The sum of the two sideband signals is: ^[7]

${\displaystyle s_{\text{usb}}(t)+s_{\text{lsb}}(t)=2s(t)\cdot \cos \left(2\pi f_{0}t\right),\,}$

which is the classic model of suppressed-carrier double sideband AM.

Practical implementations

A Collins KWM-1, an early Amateur Radio transceiver that featured SSB voice capability

Bandpass filtering

One method of producing an SSB signal is to remove one of the sidebands via filtering, leaving only either the upper sideband (USB), the sideband with the higher frequency, or less commonly the lower sideband (LSB), the sideband with the lower frequency. ^[7] Most often, the carrier is reduced or removed entirely (suppressed), being referred to in full as single sideband suppressed carrier (SSBSC). Assuming both sidebands are symmetric, which is the case for a normal AM signal, no information is lost in the process. Since the final RF amplification is now concentrated in a single sideband, the effective power output is greater than in normal AM (the carrier and redundant sideband account for well over half of the power output of an AM transmitter). Though SSB uses substantially less bandwidth and power, it cannot be demodulated by a simple envelope detector like standard AM.

Hartley modulator

In addition to filter-based approaches, single-sideband signals can be generated by the phasing method, which uses phase relationships to cancel one sideband. The approach was described in Ralph V. L. Hartley's 1928 patent, ^[12] which outlined generating single-sideband suppressed-carrier (SSBSC) signals by combining two paths of the modulating signal with a 90° phase difference and carrier signals in quadrature, so that one sideband reinforces and the other cancels. In practice, the audio is split into two channels with a 90° phase difference, each channel driving a balanced modulator fed by one of two quadrature carrier signals. When the two modulator outputs are summed or differenced, the unwanted sideband is cancelled, producing a single-sideband signal without the need for sharp RF filtering. ^[7] The method was popular in the days of vacuum tube radios, ^[13] but later gained a bad reputation due to poorly adjusted commercial implementations^{[ citation needed ]}. Modulation using this method is again gaining popularity in the homebrew and DSP fields.

In 1946, R. B. Dome published low-component-count all-pass RC phase-shift networks in Electronics magazine, including a six-resistor, six-capacitor circuit suitable for voice communications using the Hartley phasing method. ^[14] Experimental amateur implementations soon followed, with QST reporting phasing-based SSB transmitters and receivers in the late 1940s. ^[15] In 1954, Stanford University student Donald K. Weaver published in IRE Transactions network-synthesis techniques for designing arbitrary all-pass phase-shift networks, including Chebyshev-optimized realizations. ^[16] He presented a mathematical derivation of the 6R–6C network and showed that the approach could be extended to wider bandwidths, including full audio bandwidth if desired. This work formalized the design of audio phase networks; Weaver's later modulation method, which avoids audio quadrature networks entirely, is described separately.

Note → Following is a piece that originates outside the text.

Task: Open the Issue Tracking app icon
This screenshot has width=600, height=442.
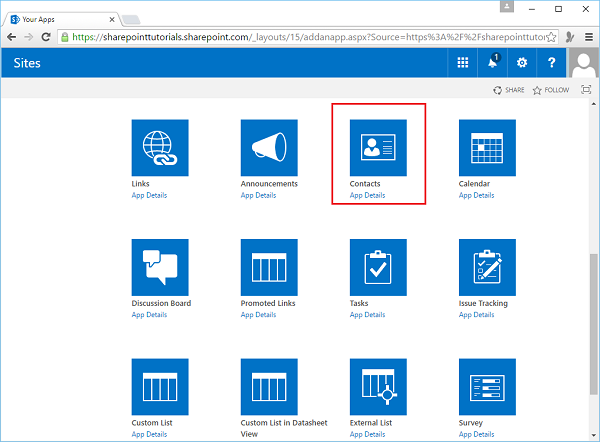Action: click(487, 267)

This method, utilizing the Hilbert transform to phase shift the baseband audio, can be done at low cost with digital circuitry. ^[7]

Weaver modulator

Another variation, the Weaver modulator, uses low-pass filtering combined with two stages of quadrature frequency translation. Weaver described this approach in “A Third Method of Generation and Detection of Single-Sideband Signals” (Proceedings of the IRE, December 1956), published two years after his early phasing paper. ^[17]

In Weaver's method, the band of interest is prefiltered, removing low frequencies (for speech, typically below about 300 Hz). The signal is then translated upward by quadrature modulation at a convenient offset (for speech, commonly around 2 kHz). This produces a complex signal in which the desired sideband appears at lower frequencies while the unwanted sideband appears at higher frequency.

This initial translation creates a spectral gap (in the speech example, from 1.7 kHz to 2.3 kHz), which simplifies low-pass filter design. A matched pair of low-pass filters (one in each quadrature path) removes the undesired sideband. Finally, the resulting single-sideband signal is translated a second time, using another pair of quadrature mixers, to the desired radio-frequency. ^{[7] [18]}

Demodulation

Main article: Demodulation

The front end of an SSB receiver is similar to that of an AM or FM receiver, consisting of a superheterodyne RF front end that produces a frequency-shifted version of the radio frequency (RF) signal within a standard intermediate frequency (IF) band.

To recover the original signal from the IF SSB signal, the single sideband must be frequency-shifted down to its original range of baseband frequencies, by using a product detector which mixes it with the output of a beat frequency oscillator (BFO). In other words, it is just another stage of heterodyning. For this to work, the BFO frequency must be exactly adjusted. If the BFO frequency is off by more than 30 Hz, the output signal will be frequency-shifted (up or down), making speech sound strange and "Donald Duck"-like. ^[7]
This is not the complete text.